(EXERCISE OBJECTIVE) According to the editorial, what position does Mason Ayer hold?

* begin ARTICLE *

Editorials

Vote Bridges/Ayer on Feb.11

By the

February 7, 2002


Students need effective leaders for the Georgetown University Student Association—ones who don’t just promise change, but who can advocate and deliver tangible results. Our most effective advocates next year would be Kaydee Bridges (SFS ‘03) and Mason Ayer (SFS ‘03). Under them, GUSA could be a vehicle for positive and meaningful action.

Bridges and Ayer know what GUSA can realistically do. Their platform focuses on small but achievable goals that will directly benefit students, such as implementing a comprehensive new Georgetown website, renting an additional van for the SafeRides program and encouraging the Department of Public Safety to patrol Burleith. They would also like to expand student activities at Hoyas, including adding more student bartender nights. Each has experience—Bridges currently chairs the GUSA Student Services Committee and served on the GOCard Committee; Ayer is Vice Chair of the Student Activities Commission and has had extensive contact with various administrators.

The Bridges/Ayer ticket feels that GUSA can be effective advocates for students. For this reason, they oppose the upcoming Yard referendum on Monday’s ballot, which would lead to the establishment of an alternative government structure. The candidates understandably have serious concerns about The Yard’s funding system for on-campus organizations—specifically, the strong possibility that smaller clubs would receive minimal funding. Ultimately Bridges and Ayer see no need to overhaul the existing structure, which can be, under strong leadership, a real advocate for students.

* end ARTICLE *
* begin STORED RECORDS *

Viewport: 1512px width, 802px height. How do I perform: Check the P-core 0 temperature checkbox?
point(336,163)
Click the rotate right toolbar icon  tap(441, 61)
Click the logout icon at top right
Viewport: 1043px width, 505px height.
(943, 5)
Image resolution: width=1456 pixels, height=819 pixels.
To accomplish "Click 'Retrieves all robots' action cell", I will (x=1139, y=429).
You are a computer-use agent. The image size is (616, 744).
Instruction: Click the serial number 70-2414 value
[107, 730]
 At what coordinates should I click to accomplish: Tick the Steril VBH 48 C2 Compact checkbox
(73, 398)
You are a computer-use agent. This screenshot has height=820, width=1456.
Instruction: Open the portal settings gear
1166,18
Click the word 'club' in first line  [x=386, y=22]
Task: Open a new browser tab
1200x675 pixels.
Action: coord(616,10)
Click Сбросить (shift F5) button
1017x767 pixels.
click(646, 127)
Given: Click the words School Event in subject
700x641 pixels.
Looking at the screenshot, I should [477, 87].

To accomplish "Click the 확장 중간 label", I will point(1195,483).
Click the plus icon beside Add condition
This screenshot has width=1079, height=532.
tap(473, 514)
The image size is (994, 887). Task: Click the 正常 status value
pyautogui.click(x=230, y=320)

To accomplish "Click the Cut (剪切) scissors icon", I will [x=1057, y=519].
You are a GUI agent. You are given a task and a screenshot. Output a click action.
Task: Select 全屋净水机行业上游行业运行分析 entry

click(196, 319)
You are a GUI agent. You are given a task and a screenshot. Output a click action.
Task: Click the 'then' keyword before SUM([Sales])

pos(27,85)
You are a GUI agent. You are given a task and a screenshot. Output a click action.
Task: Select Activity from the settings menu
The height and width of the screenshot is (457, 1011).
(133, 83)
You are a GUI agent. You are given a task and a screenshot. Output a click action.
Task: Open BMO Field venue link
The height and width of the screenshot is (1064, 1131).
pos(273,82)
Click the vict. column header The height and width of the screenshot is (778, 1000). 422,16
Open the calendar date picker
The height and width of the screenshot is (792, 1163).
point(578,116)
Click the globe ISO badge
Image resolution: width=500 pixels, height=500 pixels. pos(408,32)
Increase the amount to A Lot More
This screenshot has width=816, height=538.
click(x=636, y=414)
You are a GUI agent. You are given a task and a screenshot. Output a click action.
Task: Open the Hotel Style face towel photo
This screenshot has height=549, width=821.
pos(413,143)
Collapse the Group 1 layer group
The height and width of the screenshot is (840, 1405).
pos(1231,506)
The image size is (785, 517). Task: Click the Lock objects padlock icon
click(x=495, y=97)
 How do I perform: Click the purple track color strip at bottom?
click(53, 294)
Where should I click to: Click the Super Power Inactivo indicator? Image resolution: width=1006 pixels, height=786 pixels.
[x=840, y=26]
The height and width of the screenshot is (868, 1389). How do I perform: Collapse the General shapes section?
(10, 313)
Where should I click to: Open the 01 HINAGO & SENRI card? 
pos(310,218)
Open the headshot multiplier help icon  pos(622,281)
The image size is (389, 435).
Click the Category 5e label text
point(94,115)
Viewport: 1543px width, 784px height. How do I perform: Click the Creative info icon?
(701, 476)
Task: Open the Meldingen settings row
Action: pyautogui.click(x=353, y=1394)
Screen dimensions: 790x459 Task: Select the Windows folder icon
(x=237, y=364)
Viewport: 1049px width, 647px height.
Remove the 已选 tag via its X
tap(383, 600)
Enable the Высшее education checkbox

* end STORED RECORDS *

(FINISHED TASK) Vice Chair of the Student Activities Commission